FIG. 1A shows a state of the GH cell 2 when no voltage is applied thereto. Incident light 5, which passes through the polarizing plate 1, is linearly polarized by the polarizing plate 1. In this related art light modulation apparatus, since the polarization direction of the linearly polarized light corresponds to the alignment direction of the major axes of the dichroic dye molecules 4, the light is absorbed in the dichroic dye molecules 4, with a result that the transmittance of the GH cell 2 is reduced.
When a voltage having a rectangular waveform shown in FIG. 1C is applied to the GH cell 2 as shown in FIG. 1B, the alignment direction of the major axes of the dichroic dye molecules 4 becomes perpendicular to the polarization direction of the linearly polarized light, with a result that the light is little absorbed in the GH cell 2, that is, most of the light passes through the GH cell 2.
In the case of using a GH cell including a negative type (n-type) dichroic dye molecules capable of absorbing light in the alignment direction of minor axes of the molecules, the relationship between light absorption and light transmission of the GH cell is reversed to that of the GH cell 2 including the positive type dichroic dye molecules 4. To be more specific, the light is not absorbed in the GH cell including the negative type dichroic dye molecules when no voltage is applied thereto, and light is absorbed in the GH cell including the negative type dichroic dye molecules when a voltage is applied thereto.
An optical density (absorbance) ratio of the light modulation apparatus shown in FIGS. 1A to 1C, that is, a ratio of an optical density of the apparatus upon application of a voltage to an optical density thereof upon application of no voltage is about 10. This optical density ratio of the apparatus shown in the figures is as large as about twice an optical density ratio of a light modulation apparatus including only the GH cell 2 without use of the polarizing plate 1.
The related art light modulation apparatus shown in the figures has a problem.
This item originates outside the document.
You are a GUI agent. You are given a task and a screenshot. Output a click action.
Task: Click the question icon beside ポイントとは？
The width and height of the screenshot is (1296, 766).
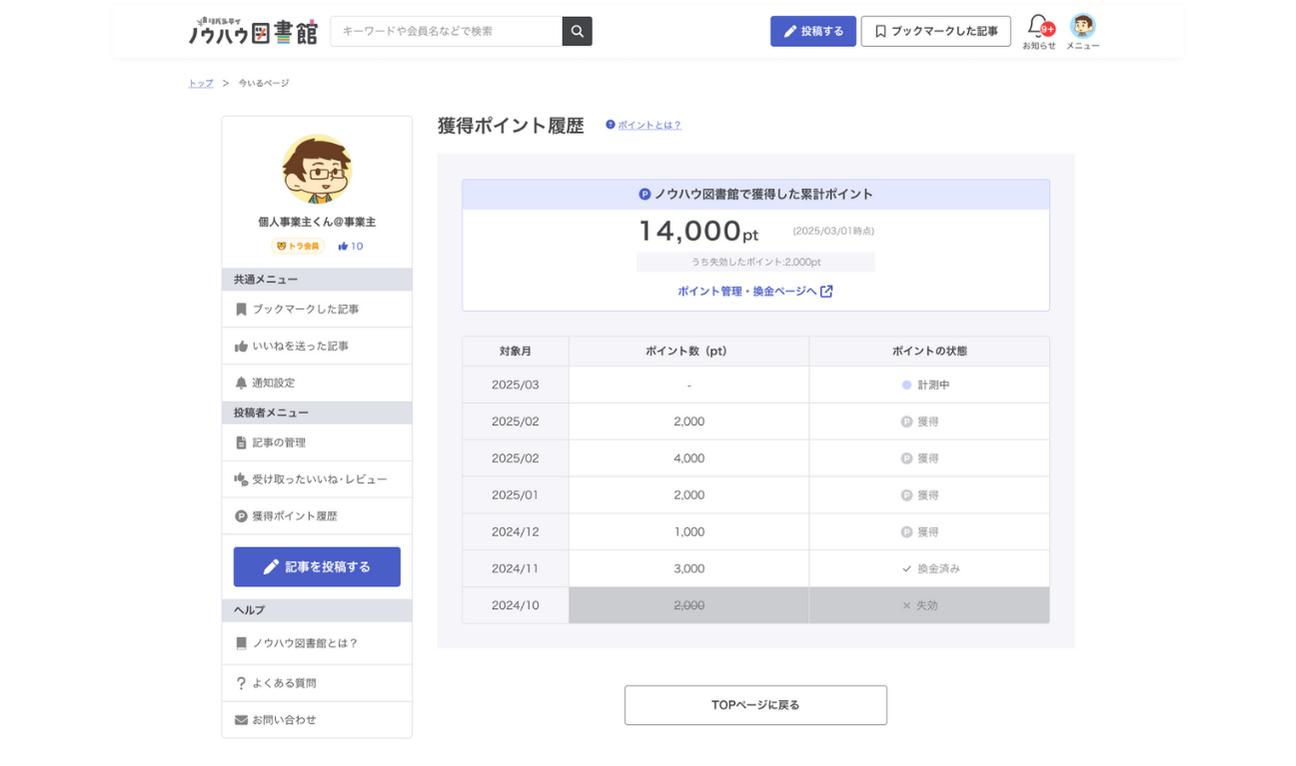(x=610, y=125)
Since the polarizing plate 1 is fixed in an effective optical path of light, part of light, for example, 50% of light is usually absorbed in the polarizing plate 1, and further light may be reflected from the surface of the polarizing plate 1. As a result, the maximum transmittance of light passing through the polarizing plate 1 cannot exceed a certain value, for example, 50%, and accordingly, the quantity of light passing through the light modulation apparatus is significantly reduced by light absorption of the polarizing plate 1. This problem is one of factors which make it difficult to put a light modulation apparatus using a liquid crystal cell into practical use.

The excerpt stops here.